(Dataset records)
--- START ---

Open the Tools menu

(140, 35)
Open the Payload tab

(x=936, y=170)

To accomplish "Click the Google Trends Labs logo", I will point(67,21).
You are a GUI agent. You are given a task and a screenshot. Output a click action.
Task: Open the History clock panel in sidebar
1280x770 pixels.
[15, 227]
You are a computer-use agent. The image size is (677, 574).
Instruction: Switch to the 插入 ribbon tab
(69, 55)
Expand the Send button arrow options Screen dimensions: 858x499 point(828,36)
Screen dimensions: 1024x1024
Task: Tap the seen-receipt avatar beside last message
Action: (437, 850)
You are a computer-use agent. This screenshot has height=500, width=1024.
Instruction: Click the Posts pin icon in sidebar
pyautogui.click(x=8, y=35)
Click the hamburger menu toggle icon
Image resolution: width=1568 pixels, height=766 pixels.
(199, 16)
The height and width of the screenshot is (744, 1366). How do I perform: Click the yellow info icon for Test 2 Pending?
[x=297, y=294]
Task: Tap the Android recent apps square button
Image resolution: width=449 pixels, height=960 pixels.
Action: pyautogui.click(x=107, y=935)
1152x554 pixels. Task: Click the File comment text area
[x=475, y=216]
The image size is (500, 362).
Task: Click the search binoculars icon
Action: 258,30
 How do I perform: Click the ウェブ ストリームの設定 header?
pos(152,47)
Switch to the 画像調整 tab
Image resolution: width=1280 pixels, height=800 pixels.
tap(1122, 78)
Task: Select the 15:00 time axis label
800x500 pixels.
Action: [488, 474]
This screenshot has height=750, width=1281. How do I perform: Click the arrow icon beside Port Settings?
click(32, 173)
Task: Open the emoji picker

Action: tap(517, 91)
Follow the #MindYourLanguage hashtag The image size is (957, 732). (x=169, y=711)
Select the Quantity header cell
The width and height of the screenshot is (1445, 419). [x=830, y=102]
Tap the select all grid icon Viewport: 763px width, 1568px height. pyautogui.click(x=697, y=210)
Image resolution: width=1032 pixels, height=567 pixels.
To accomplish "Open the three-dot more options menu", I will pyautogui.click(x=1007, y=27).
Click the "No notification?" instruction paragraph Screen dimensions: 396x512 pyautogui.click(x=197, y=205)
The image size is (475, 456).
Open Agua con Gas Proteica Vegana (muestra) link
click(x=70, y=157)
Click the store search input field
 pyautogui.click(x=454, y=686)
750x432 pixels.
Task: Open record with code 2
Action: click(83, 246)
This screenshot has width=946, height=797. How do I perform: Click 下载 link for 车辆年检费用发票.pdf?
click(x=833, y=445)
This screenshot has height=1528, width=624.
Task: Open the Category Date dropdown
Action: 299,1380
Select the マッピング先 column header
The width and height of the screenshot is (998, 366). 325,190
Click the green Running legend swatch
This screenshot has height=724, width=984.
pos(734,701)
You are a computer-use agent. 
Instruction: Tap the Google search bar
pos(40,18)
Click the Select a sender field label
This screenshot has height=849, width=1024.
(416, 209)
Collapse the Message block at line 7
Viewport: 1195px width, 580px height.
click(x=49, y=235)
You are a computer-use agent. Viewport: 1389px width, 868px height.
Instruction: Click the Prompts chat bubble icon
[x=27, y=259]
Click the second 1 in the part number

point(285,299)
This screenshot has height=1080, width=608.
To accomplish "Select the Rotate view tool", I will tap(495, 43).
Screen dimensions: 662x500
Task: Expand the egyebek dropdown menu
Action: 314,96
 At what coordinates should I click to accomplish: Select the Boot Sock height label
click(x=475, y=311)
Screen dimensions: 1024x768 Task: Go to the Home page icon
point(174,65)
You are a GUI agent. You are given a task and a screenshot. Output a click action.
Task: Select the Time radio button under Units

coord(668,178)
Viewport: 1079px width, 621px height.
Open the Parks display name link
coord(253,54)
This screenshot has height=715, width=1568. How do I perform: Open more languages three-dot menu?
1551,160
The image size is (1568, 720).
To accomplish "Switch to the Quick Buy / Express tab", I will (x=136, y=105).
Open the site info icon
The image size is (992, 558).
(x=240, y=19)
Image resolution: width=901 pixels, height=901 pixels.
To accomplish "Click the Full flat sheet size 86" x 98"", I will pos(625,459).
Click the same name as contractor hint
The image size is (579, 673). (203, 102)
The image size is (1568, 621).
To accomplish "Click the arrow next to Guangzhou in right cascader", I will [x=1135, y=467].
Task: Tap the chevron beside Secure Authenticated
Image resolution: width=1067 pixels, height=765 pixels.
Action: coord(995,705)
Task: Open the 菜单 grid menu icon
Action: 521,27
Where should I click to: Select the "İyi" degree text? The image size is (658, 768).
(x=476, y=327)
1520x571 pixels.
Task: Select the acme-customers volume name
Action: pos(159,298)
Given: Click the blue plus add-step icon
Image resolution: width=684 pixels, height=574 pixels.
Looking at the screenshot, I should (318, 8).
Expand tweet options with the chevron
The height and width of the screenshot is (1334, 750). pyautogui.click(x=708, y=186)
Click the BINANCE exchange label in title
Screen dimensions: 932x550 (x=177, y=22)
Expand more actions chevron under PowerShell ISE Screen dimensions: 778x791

--- END ---

TASK PROMPT:
Reproduce the entries above in full, exactly as they read.

SOLUTION TO THIS TASK:
Open the Tools menu

(140, 35)
Open the Payload tab

(x=936, y=170)

To accomplish "Click the Google Trends Labs logo", I will point(67,21).
You are a GUI agent. You are given a task and a screenshot. Output a click action.
Task: Open the History clock panel in sidebar
1280x770 pixels.
[15, 227]
You are a computer-use agent. The image size is (677, 574).
Instruction: Switch to the 插入 ribbon tab
(69, 55)
Expand the Send button arrow options Screen dimensions: 858x499 point(828,36)
Screen dimensions: 1024x1024
Task: Tap the seen-receipt avatar beside last message
Action: (437, 850)
You are a computer-use agent. This screenshot has height=500, width=1024.
Instruction: Click the Posts pin icon in sidebar
pyautogui.click(x=8, y=35)
Click the hamburger menu toggle icon
Image resolution: width=1568 pixels, height=766 pixels.
(199, 16)
The height and width of the screenshot is (744, 1366). How do I perform: Click the yellow info icon for Test 2 Pending?
[x=297, y=294]
Task: Tap the Android recent apps square button
Image resolution: width=449 pixels, height=960 pixels.
Action: pyautogui.click(x=107, y=935)
1152x554 pixels. Task: Click the File comment text area
[x=475, y=216]
The image size is (500, 362).
Task: Click the search binoculars icon
Action: 258,30
 How do I perform: Click the ウェブ ストリームの設定 header?
pos(152,47)
Switch to the 画像調整 tab
Image resolution: width=1280 pixels, height=800 pixels.
tap(1122, 78)
Task: Select the 15:00 time axis label
800x500 pixels.
Action: [488, 474]
This screenshot has height=750, width=1281. How do I perform: Click the arrow icon beside Port Settings?
click(32, 173)
Task: Open the emoji picker

Action: tap(517, 91)
Follow the #MindYourLanguage hashtag The image size is (957, 732). (x=169, y=711)
Select the Quantity header cell
The width and height of the screenshot is (1445, 419). [x=830, y=102]
Tap the select all grid icon Viewport: 763px width, 1568px height. pyautogui.click(x=697, y=210)
Image resolution: width=1032 pixels, height=567 pixels.
To accomplish "Open the three-dot more options menu", I will pyautogui.click(x=1007, y=27).
Click the "No notification?" instruction paragraph Screen dimensions: 396x512 pyautogui.click(x=197, y=205)
The image size is (475, 456).
Open Agua con Gas Proteica Vegana (muestra) link
click(x=70, y=157)
Click the store search input field
 pyautogui.click(x=454, y=686)
750x432 pixels.
Task: Open record with code 2
Action: click(83, 246)
This screenshot has width=946, height=797. How do I perform: Click 下载 link for 车辆年检费用发票.pdf?
click(x=833, y=445)
This screenshot has height=1528, width=624.
Task: Open the Category Date dropdown
Action: 299,1380
Select the マッピング先 column header
The width and height of the screenshot is (998, 366). 325,190
Click the green Running legend swatch
This screenshot has height=724, width=984.
pos(734,701)
You are a computer-use agent. 
Instruction: Tap the Google search bar
pos(40,18)
Click the Select a sender field label
This screenshot has height=849, width=1024.
(416, 209)
Collapse the Message block at line 7
Viewport: 1195px width, 580px height.
click(x=49, y=235)
You are a computer-use agent. Viewport: 1389px width, 868px height.
Instruction: Click the Prompts chat bubble icon
[x=27, y=259]
Click the second 1 in the part number

point(285,299)
This screenshot has height=1080, width=608.
To accomplish "Select the Rotate view tool", I will tap(495, 43).
Screen dimensions: 662x500
Task: Expand the egyebek dropdown menu
Action: 314,96
 At what coordinates should I click to accomplish: Select the Boot Sock height label
click(x=475, y=311)
Screen dimensions: 1024x768 Task: Go to the Home page icon
point(174,65)
You are a GUI agent. You are given a task and a screenshot. Output a click action.
Task: Select the Time radio button under Units

coord(668,178)
Viewport: 1079px width, 621px height.
Open the Parks display name link
coord(253,54)
This screenshot has height=715, width=1568. How do I perform: Open more languages three-dot menu?
1551,160
The image size is (1568, 720).
To accomplish "Switch to the Quick Buy / Express tab", I will (x=136, y=105).
Open the site info icon
The image size is (992, 558).
(x=240, y=19)
Image resolution: width=901 pixels, height=901 pixels.
To accomplish "Click the Full flat sheet size 86" x 98"", I will pos(625,459).
Click the same name as contractor hint
The image size is (579, 673). (203, 102)
The image size is (1568, 621).
To accomplish "Click the arrow next to Guangzhou in right cascader", I will [x=1135, y=467].
Task: Tap the chevron beside Secure Authenticated
Image resolution: width=1067 pixels, height=765 pixels.
Action: coord(995,705)
Task: Open the 菜单 grid menu icon
Action: 521,27
Where should I click to: Select the "İyi" degree text? The image size is (658, 768).
(x=476, y=327)
1520x571 pixels.
Task: Select the acme-customers volume name
Action: pos(159,298)
Given: Click the blue plus add-step icon
Image resolution: width=684 pixels, height=574 pixels.
Looking at the screenshot, I should (318, 8).
Expand tweet options with the chevron
The height and width of the screenshot is (1334, 750). pyautogui.click(x=708, y=186)
Click the BINANCE exchange label in title
Screen dimensions: 932x550 (x=177, y=22)
Expand more actions chevron under PowerShell ISE Screen dimensions: 778x791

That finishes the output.